Just a couple of weeks later the EEG was carried out. I recognised the person doing it from our first EEG. She told me the first time around she couldn’t tell me anything about what she was seeing, and I didn’t question her. This time around I asked her if she could at least confirm if hypsarrhythmia (the chaotic brainwave pattern associated with infantile spasms) was still present. I told her I’d pretty much ate, slept and breathed IS for the previous six months and that was all I wanted to know. Maybe she sensed the desperation in my voice or maybe she felt sorry for me, I don’t know. But within 30 seconds of the test beginning, she looked at me with real sorrow as she confirmed it was still there. I nodded, held back the tears as I gripped Jaxon so tightly, wishing somebody had the answers to help him.
In the new year we weaned off one medication that clearly wasn’t working and started a new one to try once again to bring his seizures under control. This too was unsuccessful. We were awaiting the go ahead to start the ketogenic diet, but Jaxon’s consultant felt it was best we wait until his reflux is fully controlled.
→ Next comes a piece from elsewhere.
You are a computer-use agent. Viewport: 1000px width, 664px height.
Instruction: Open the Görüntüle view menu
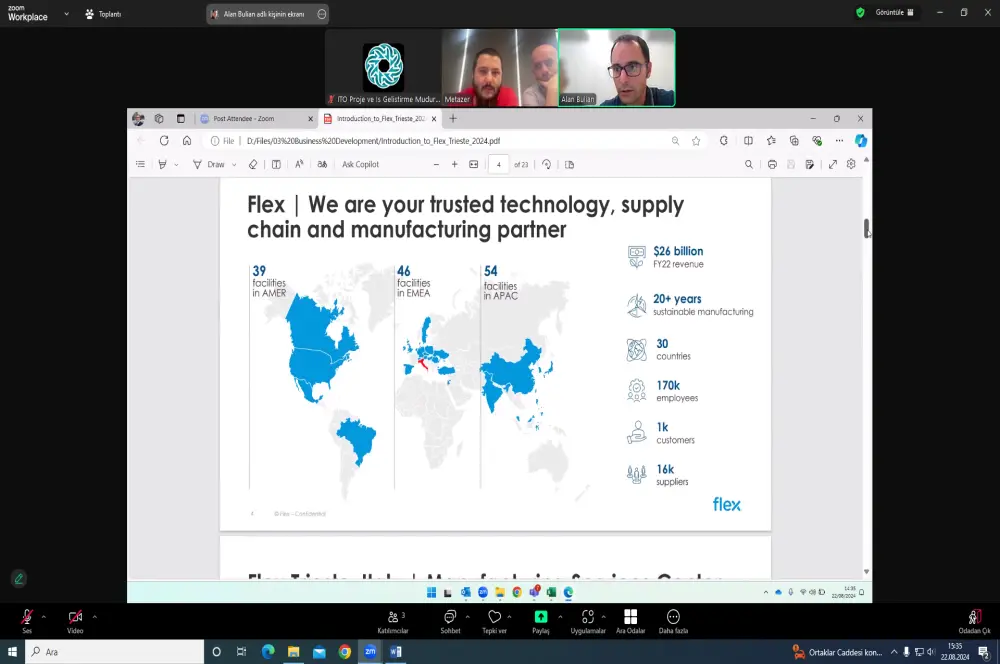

A few weeks ago, we started yet another new medication. His fourth seizure medication we would try. The improvements so far have been the best I’ve seen. I’m reluctant to become too hopeful as I’ve seen an initial improvement before with new medications followed by a swift punch to the gut as weeks later the seizures return with full force.
Epilepsy is heart-breaking.
It takes away so much, which is another difficult and devastating blow when you feel like you’ve already been robbed of so much. There’s nothing worse than watching your child have clusters of seizures day in, day out and feel utterly powerless to stop it.
I hope with every part of me that one day there will be a cure for all types of epilepsy, even the most intractable types. Until then, I’ll hold onto what little hope I have left that the next treatment we try will be the miracle we’ve been waiting so long for.